Accepté en médecine et en médecine vétérinaire à l’université, c’est vers la santé animale que Denis Archambault s’est tourné.

«J’ai grandi sur une ferme laitière dans le coin de Saint-Hyacinthe, raconte-t-il au Courrier du Sud. Ç’a certainement influencé mon choix de carrière!»

«J’ai gradué en 1976, puis j’ai pratiqué pendant environ trois ans et demi chez les grands animaux comme les chevaux, les vaches et les cochons», poursuit-il.

De retour aux études en 1980, il obtiendra un doctorat en virologie et immunologie en 1986.

«Mon mentor, qui était codirecteur et médecin au centre hospitalier universitaire de Sainte-Justine, m’a encouragé à faire un stage postdoctoral aux National Institutes of Health de Bethesda, au Maryland, le plus important centre de recherche biomédicale au monde.»

Au cours de ce stage de deux ans et demi, Denis Archambault a participé à des recherches sur les lentivirus animaux, dont certains servant de modèles pour le virus du sida. «Les recherches sur le sida commençaient au début des années 1980», rappelle-t-il.

De retour au Canada à la fin des années 1980, il a effectué un autre stage postdoctoral, cette fois au laboratoire d’immunologie à Ottawa, avant de se joindre au Département de sciences biologiques de l’UQAM en 1991, avec en poche une bourse du Fonds de recherche du Québec en santé.

«J’ai entamé ma carrière à l’université «from scratch», comme on dit en anglais, lance-t-il.

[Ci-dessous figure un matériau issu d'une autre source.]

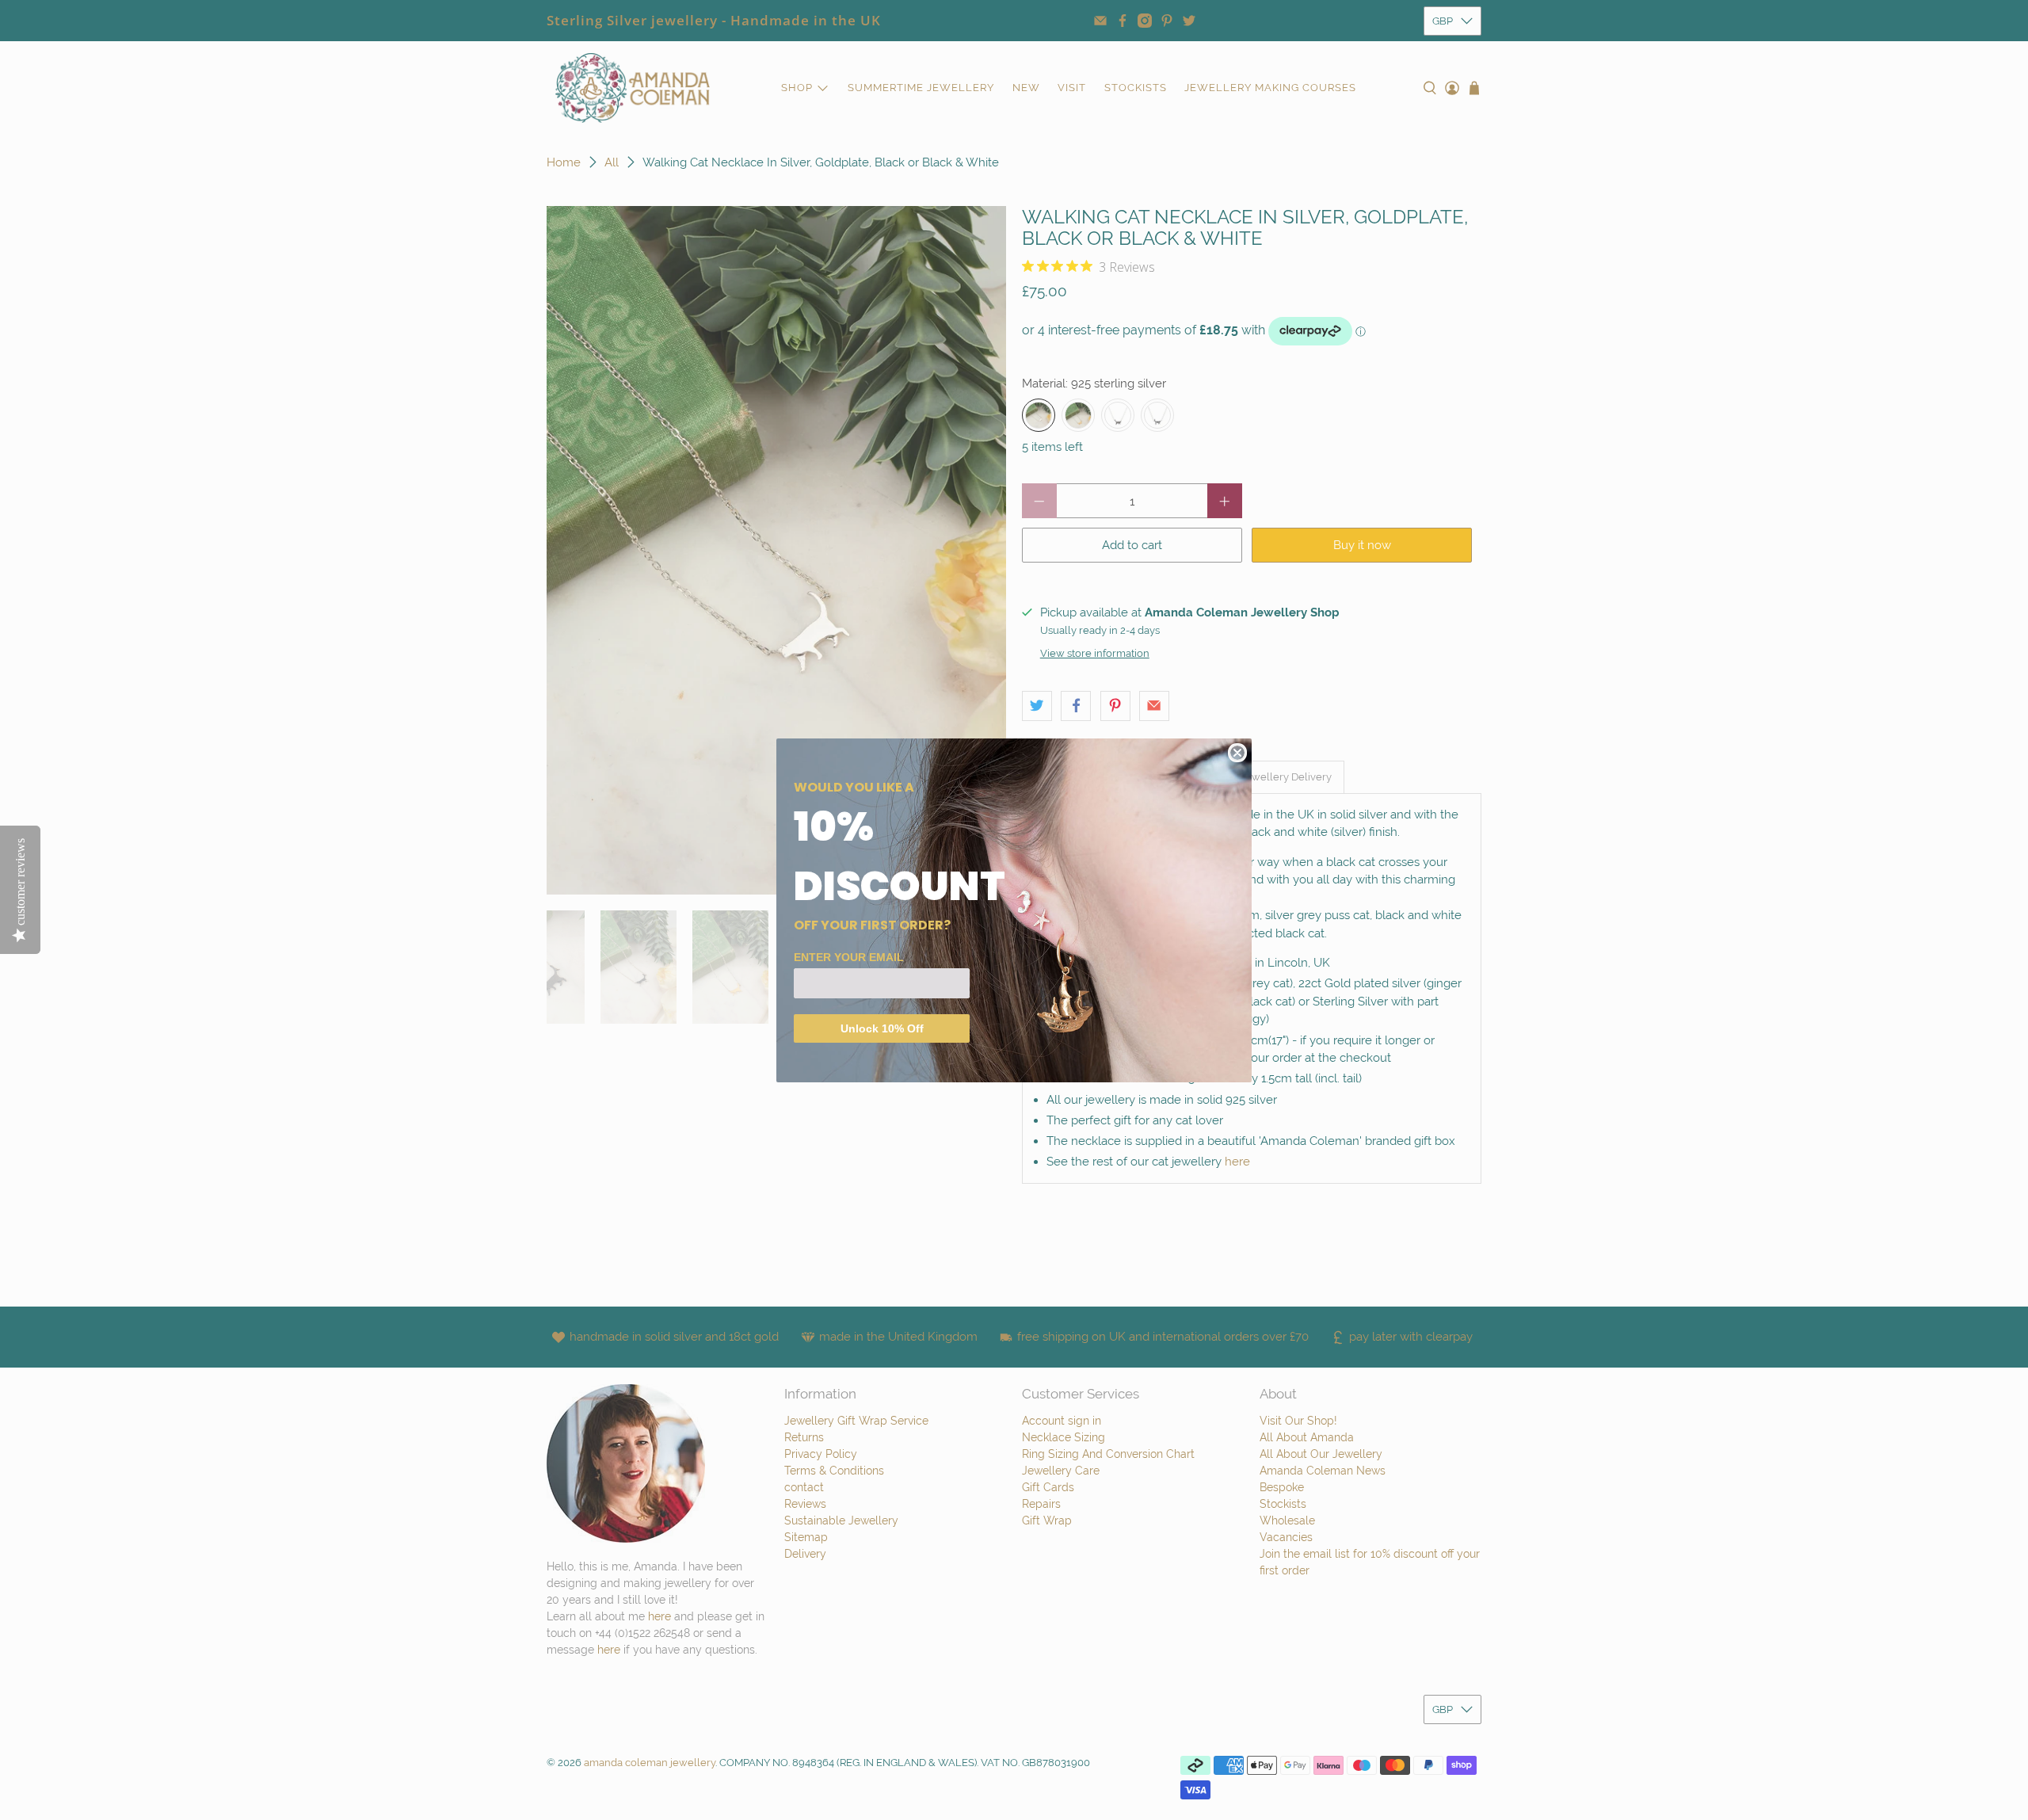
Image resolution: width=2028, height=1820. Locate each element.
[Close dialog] (1237, 753)
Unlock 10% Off (882, 1028)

On n’avait rien à mon arrivée alors, j’ai monté le laboratoire.»
C’est dans ce laboratoire qu’il mènera les premières recherches sur les artérivirus, «qui ressemblent aux coronavirus».

Au fil des ans, des recherches et de sa participation à de nombreux symposiums et conférences, le nom de Denis Archambault a résonné aux quatre coins de la planète. Il est aujourd’hui une sommité reconnue internationalement en virologie et immunologie.

«Dans ce domaine, les contacts mènent à de belles collaborations, explique le chercheur. Dans mes recherches sur l’influenza, j’ai deux collaborateurs à Paris avec qui j’ai dû attendre huit ans pour obtenir une subvention de recherche commune. Et c’est par l’entremise de l’un de ces collaborateurs de Paris que j’ai pu en venir à travailler avec les chercheurs de Winnipeg.»

Leur mission: travailler sur des pathogènes exotiques et transmissibles, dans certains cas, des animaux aux humains.

«J’ai fait de la recherche fondamentale mais en plus, j’ai toujours essayé de développer des applications à partir de cette recherche, comme des méthodes diagnostiques ou des vaccins.»